= EXERCISE INSTRUCTIONS =
In the records below, repeat word for word only the lines starting at the one that contains "Image resolution: width=845" and ending at the one that contains "Task: Expand the Select Operator dropdown", pictures excluded.

══ THE INPUT

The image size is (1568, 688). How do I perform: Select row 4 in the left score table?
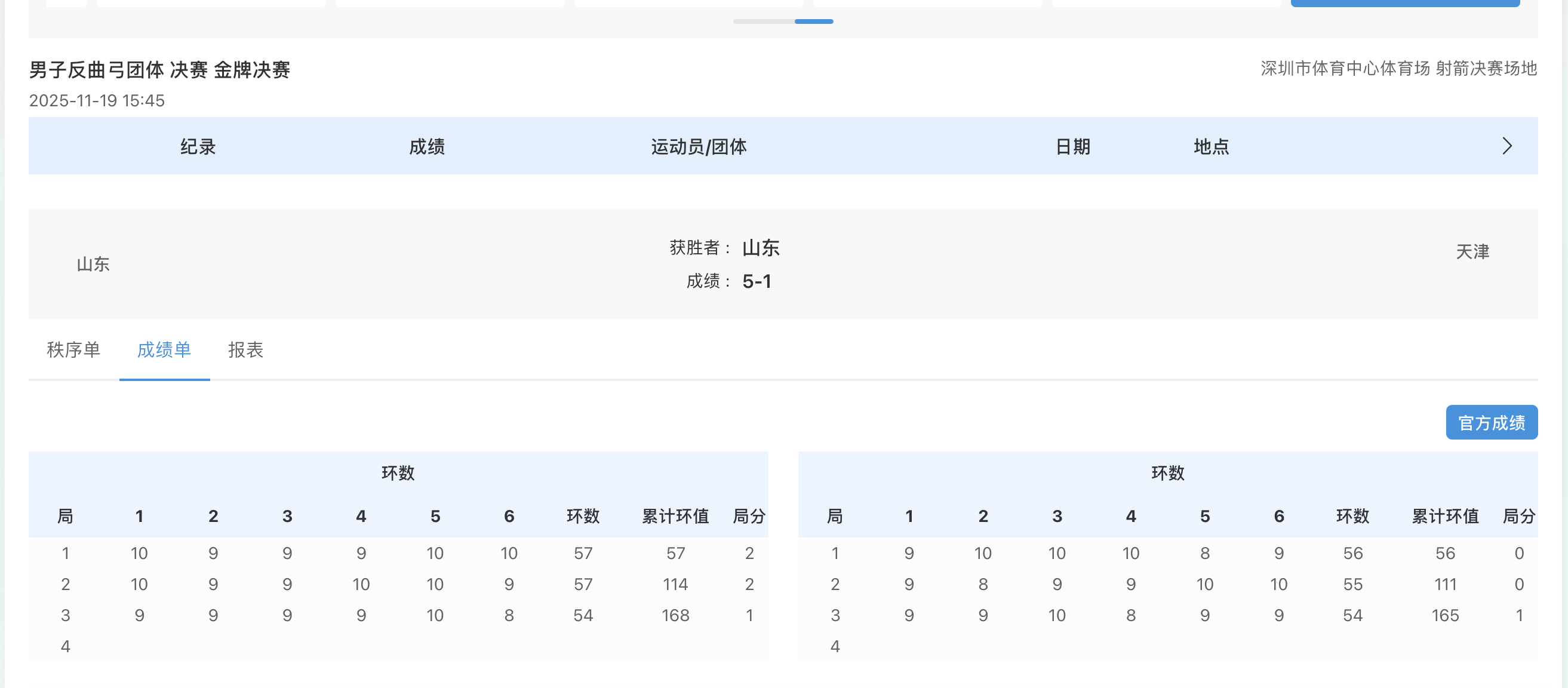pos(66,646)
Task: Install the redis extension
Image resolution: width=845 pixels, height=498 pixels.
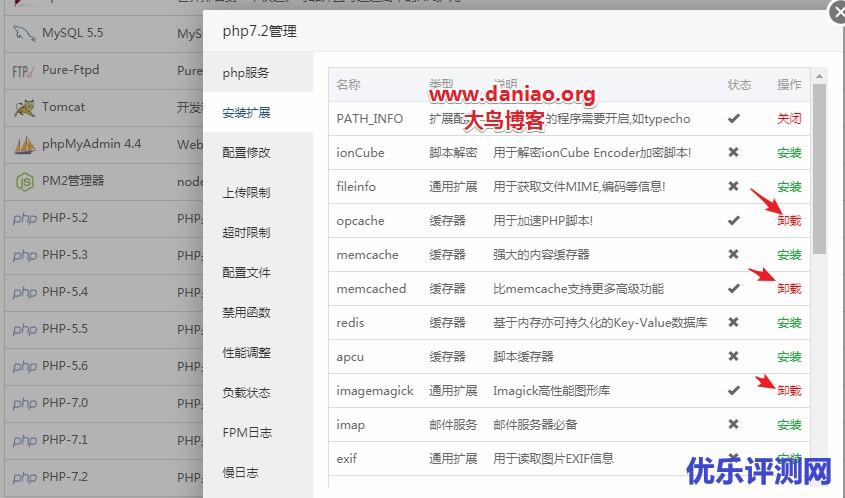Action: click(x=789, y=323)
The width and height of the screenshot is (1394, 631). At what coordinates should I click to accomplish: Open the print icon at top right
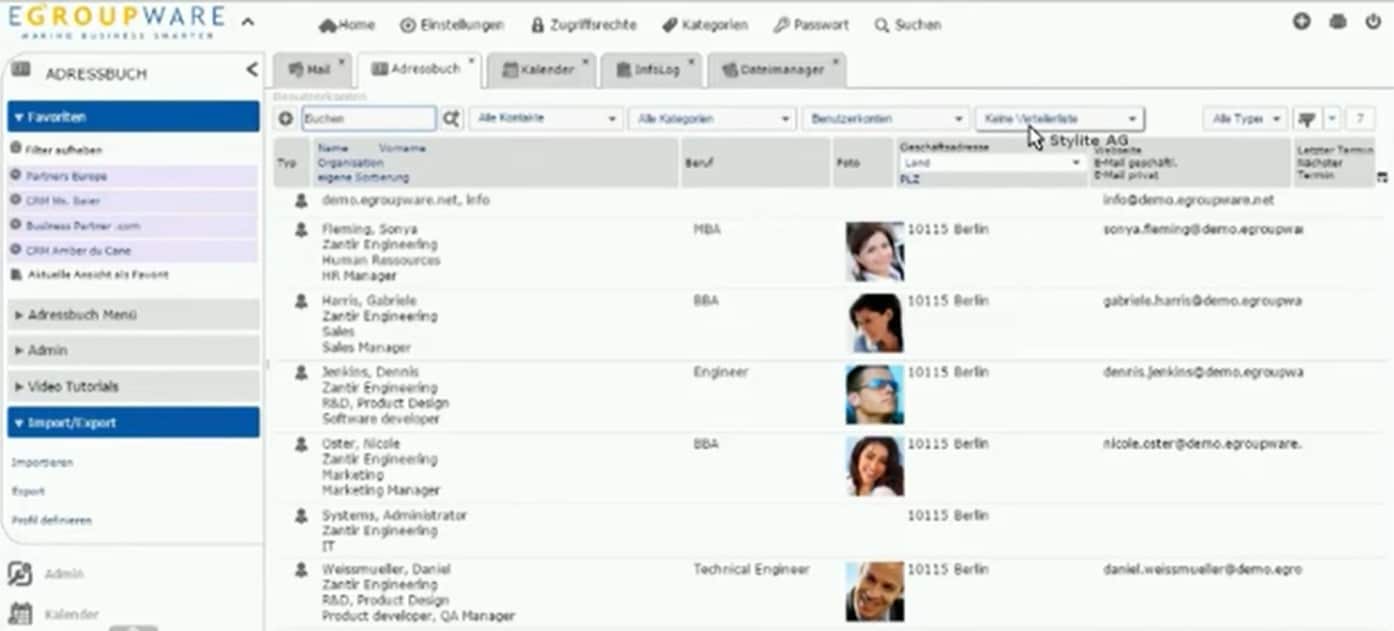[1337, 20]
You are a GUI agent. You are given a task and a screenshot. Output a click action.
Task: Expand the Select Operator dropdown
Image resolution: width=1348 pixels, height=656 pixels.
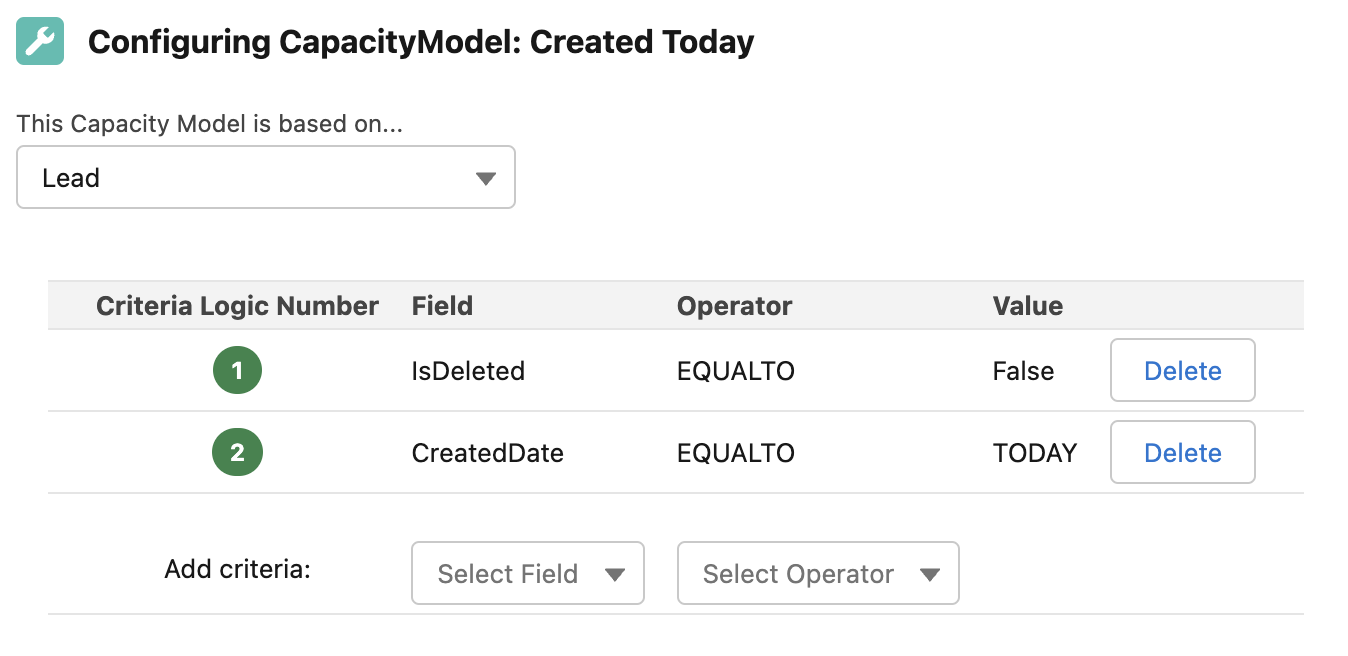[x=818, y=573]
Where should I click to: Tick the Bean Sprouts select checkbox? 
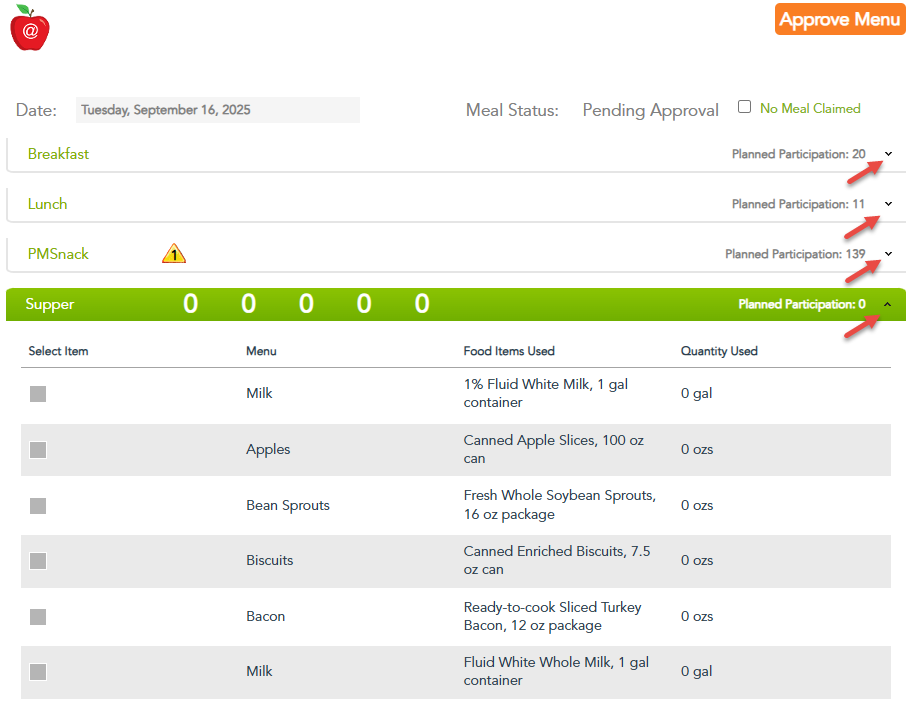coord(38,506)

════
══ THE INPUT

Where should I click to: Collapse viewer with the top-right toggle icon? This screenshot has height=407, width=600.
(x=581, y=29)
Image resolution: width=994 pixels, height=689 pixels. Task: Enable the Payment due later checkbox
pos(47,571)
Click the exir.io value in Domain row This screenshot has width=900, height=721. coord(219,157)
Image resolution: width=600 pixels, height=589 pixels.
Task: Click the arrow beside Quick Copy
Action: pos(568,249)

════

= RESPONSE TO THIS TASK =
Image resolution: width=845 pixels, height=498 pixels.
Action: click(x=789, y=323)
The width and height of the screenshot is (1394, 631). At what coordinates should I click to accomplish: Open the print icon at top right
[1337, 20]
You are a GUI agent. You are given a task and a screenshot. Output a click action.
Task: Expand the Select Operator dropdown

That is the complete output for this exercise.